MapReduce Example | Reduce Side Join MapReduce Example

Big Data and Hadoop (170 Blogs) Become a Certified Professional

MapReduce Example: Reduce Side Join in Hadoop MapReduce

Introduction:

In this blog, I am going to explain you how a reduce side join is performed in Hadoop MapReduce using a MapReduce example. Here, I am assuming that you are already familiar with MapReduce framework and know how to write a basic MapReduce program. In case you don’t, I would suggest you to go through my previous blog on MapReduce Tutorial so that you can grasp the concepts discussed here without facing any difficulties. The topics discussed in this blog are as follows:

What is a Join?
Joins in MapReduce
What is a Reduce side join?
MapReduce Example on Reduce side join
Conclusion

What is a Join?

The join operation is used to combine two or more database tables based on foreign keys. In general, companies maintain separate tables for the customer and the transaction records in their database. And, many times these companies need to generate analytic reports using the data present in such separate tables. Therefore, they perform a join operation on these separate tables using a common column (foreign key), like customer id, etc., to generate a combined table. Then, they analyze this combined table to get the desired analytic reports.

Joins in MapReduce

Just like SQL join, we can also perform join operations in MapReduce on different data sets. There are two types of join operations in MapReduce:

Map Side Join: As the name implies, the join operation is performed in the map phase itself. Therefore, in the map side join, the mapper performs the join and it is mandatory that the input to each map is partitioned and sorted according to the keys.

The map side join has been covered in a separate blog with an example. Click Here to go through that blog to understand how the map side join works and what are its advantages.

Reduce Side Join: As the name suggests, in the reduce side join, the reducer is responsible for performing the join operation. It is comparatively simple and easier to implement than the map side join as the sorting and shuffling phase sends the values having identical keys to the same reducer and therefore, by default, the data is organized for us.

Now, let us understand the reduce side join in detail.

What is Reduce Side Join?

Reduce Side Join - MapReduce Example: Reduce Side Join - Edureka

As discussed earlier, the reduce side join is a process where the join operation is performed in the reducer phase. Basically, the reduce side join takes place in the following manner:

Mapper reads the input data which are to be combined based on common column or join key.
The mapper processes the input and adds a tag to the input to distinguish the input belonging from different sources or data sets or databases.
The mapper outputs the intermediate key-value pair where the key is nothing but the join key.
After the sorting and shuffling phase, a key and the list of values is generated for the reducer.
Now, the reducer joins the values present in the list with the key to give the final aggregated output.

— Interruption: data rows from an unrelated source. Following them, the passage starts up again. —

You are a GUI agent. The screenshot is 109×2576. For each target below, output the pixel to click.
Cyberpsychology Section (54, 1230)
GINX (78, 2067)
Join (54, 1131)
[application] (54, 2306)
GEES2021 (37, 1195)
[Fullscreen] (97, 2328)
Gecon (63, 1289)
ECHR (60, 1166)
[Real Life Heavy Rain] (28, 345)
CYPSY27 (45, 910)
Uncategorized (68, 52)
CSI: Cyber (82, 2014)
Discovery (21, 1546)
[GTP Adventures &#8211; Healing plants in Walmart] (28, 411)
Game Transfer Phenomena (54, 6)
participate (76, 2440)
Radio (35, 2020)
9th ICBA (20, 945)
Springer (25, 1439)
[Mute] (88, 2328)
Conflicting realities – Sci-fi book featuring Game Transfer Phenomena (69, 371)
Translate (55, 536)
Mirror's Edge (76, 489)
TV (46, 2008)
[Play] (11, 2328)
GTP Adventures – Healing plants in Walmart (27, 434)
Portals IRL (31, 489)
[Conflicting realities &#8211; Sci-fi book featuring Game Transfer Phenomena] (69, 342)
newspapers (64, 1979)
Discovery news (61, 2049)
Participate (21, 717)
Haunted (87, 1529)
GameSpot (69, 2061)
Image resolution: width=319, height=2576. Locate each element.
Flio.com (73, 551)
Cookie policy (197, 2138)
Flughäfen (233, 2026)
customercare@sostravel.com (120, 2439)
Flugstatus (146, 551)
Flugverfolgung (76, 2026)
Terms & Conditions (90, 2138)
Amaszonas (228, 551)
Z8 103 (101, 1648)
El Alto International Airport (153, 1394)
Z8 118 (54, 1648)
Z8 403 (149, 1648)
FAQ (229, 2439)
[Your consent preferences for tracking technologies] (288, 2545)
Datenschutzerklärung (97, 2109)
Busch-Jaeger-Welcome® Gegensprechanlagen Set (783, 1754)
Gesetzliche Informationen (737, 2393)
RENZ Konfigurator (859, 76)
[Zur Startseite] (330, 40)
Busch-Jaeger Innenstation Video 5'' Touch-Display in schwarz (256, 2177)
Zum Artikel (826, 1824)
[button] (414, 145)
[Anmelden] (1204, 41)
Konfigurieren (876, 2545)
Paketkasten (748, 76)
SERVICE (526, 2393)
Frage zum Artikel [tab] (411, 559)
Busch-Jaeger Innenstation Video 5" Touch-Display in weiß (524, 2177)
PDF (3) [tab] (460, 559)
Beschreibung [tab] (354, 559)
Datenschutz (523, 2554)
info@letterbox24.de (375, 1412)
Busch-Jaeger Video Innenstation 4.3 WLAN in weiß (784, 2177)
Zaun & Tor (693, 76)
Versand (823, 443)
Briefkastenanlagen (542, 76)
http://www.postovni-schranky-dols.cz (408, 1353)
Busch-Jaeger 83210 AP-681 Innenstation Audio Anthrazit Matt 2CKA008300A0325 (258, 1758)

Meanwhile, you may go through this MapReduce Tutorial video where various MapReduce Use Cases has been clearly explained and practically demonstrated:

MapReduce Example | MapReduce Programming | Hadoop MapReduce Tutorial | Edureka

Now, let us take a MapReduce example to understand the above steps in the reduce side join.

MapReduce Example of Reduce Side Join

Suppose that I have two separate datasets of a sports complex:

cust_details: It contains the details of the customer.
transaction_details: It contains the transaction record of the customer.

Using these two datasets, I want to know the lifetime value of each customer. In doing so, I will be needing the following things:

The person’s name along with the frequency of the visits by that person.
The total amount spent by him/her for purchasing the equipment.

Input Database - Reduce Side Join - Edureka

The above figure is just to show you the schema of the two datasets on which we will perform the reduce side join operation. Click on the button below to download the whole project containing the source code and the input files for this MapReduce example:

Kindly, keep the following things in mind while importing the above MapReduce example project on reduce side join into Eclipse:

The input files are in input_files directory of the project. Load these into your HDFS.
Don’t forget to build the path of Hadoop Reference Jars (present in reduce side join project lib directory) according to your system or VM.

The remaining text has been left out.